Partizans was not invited to the Forum. Indeed, we were the only group specifically excluded - not by the supposed organisers, but by the company itself, which declared it could not have "constructive engagement" with us. This decision meant that at least one NGO - the World Development Movement - refused to attend in solidarity with ourselves. Others - Friends of the Earth, Minewatch, the Women's Environmental Network - agreed with at least some of Partizans views and boycotted the event. Survival International and Down to Earth were among those who, while expressing reservations, decided to attend. Bewilderingly, Oxfam which had decided not to go, because of the failure to involve partner organisations in the exercise, turned up after all.

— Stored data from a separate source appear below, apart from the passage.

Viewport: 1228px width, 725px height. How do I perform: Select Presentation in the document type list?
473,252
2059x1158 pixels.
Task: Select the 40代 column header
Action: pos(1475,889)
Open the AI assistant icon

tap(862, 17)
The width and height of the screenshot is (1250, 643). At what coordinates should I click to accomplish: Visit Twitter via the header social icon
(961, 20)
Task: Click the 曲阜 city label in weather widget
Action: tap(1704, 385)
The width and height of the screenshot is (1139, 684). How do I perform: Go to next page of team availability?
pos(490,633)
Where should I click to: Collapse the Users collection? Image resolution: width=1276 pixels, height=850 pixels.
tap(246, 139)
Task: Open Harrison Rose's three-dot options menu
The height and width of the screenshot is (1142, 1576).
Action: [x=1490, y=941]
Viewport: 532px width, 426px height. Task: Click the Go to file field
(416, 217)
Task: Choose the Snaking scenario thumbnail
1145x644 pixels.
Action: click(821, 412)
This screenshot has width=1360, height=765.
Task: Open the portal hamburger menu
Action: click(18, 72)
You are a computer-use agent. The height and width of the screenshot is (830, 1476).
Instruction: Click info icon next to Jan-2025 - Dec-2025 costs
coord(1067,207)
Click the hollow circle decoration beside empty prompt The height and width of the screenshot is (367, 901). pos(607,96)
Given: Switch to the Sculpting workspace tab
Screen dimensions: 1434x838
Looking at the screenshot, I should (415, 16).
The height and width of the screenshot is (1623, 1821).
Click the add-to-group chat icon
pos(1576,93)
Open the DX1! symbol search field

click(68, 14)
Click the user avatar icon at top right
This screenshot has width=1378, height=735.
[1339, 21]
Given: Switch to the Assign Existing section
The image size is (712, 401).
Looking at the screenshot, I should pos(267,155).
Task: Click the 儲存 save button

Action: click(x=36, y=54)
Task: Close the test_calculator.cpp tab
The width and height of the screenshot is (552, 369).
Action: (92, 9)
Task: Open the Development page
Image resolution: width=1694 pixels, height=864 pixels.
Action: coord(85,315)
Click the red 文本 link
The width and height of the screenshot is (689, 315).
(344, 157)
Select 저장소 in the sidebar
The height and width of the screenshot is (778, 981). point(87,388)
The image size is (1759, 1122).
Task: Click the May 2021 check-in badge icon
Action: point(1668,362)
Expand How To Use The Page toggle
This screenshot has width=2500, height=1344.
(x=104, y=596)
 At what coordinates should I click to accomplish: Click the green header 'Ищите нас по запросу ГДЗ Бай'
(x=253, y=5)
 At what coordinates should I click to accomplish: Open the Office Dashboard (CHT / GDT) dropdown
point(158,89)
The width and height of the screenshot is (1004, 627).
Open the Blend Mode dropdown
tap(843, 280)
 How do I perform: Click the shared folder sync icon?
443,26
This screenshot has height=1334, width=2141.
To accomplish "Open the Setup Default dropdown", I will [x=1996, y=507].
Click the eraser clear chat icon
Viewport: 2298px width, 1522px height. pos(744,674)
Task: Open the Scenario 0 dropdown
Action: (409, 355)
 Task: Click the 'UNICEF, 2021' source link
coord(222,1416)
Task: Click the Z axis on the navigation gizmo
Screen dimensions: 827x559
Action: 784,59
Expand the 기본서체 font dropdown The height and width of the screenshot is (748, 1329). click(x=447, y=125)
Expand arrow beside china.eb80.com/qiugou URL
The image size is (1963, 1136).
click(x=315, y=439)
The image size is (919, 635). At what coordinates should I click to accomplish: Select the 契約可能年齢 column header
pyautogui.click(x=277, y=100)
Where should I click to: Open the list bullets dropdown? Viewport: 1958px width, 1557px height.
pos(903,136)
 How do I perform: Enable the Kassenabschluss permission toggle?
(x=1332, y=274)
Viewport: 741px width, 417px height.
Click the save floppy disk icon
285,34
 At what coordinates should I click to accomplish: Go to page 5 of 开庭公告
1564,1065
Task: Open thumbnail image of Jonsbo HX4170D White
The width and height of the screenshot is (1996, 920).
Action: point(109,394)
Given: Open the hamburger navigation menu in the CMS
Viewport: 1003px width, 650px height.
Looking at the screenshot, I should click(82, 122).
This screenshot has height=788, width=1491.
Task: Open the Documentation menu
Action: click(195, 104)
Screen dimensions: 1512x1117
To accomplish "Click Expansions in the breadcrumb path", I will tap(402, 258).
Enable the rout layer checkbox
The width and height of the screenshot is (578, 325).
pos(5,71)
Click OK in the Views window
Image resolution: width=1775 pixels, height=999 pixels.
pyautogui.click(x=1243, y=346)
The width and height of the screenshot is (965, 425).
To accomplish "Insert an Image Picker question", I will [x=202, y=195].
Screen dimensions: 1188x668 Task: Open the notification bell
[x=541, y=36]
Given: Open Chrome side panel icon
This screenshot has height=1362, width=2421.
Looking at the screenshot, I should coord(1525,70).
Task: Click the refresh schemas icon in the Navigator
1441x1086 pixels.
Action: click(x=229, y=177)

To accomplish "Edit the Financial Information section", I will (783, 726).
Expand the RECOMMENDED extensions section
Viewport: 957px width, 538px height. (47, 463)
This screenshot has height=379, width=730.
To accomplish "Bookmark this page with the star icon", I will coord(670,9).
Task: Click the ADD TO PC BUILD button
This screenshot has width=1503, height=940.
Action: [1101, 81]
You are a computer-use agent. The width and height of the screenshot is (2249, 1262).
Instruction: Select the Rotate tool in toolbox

Partizans' London-based collective was unanimous in calling for a boycott of the Forum: our reasons are outlined in the letter (shortened, below) which was circulated to a large number of the forty groups and individuals invited to the meeting. Given the way the Forum was pre-arranged by the company, and its multiple failures to confront and answer its critics, we are now even more convinced we were right in our boycott call. We had predicted that Rio Tinto would try to divide its critics into the "acceptable" and the "unacceptable" - and this was confirmed.

The ICEM and CFMEU - our partners in the network which produced this year's alternative report ("Tainted Titan") - have called on the company to agree to an open forum, at which Rio Tinto's operations can receive the scrutiny they deserve. So far the company has rejected the request (one almost identical to the demand Partizans has been making since 1986).

It would be both saddening and extremely worrying if those who attended the July forum with Rio Tinto did not now support this demand as a minimum precondition for any further meetings with the company.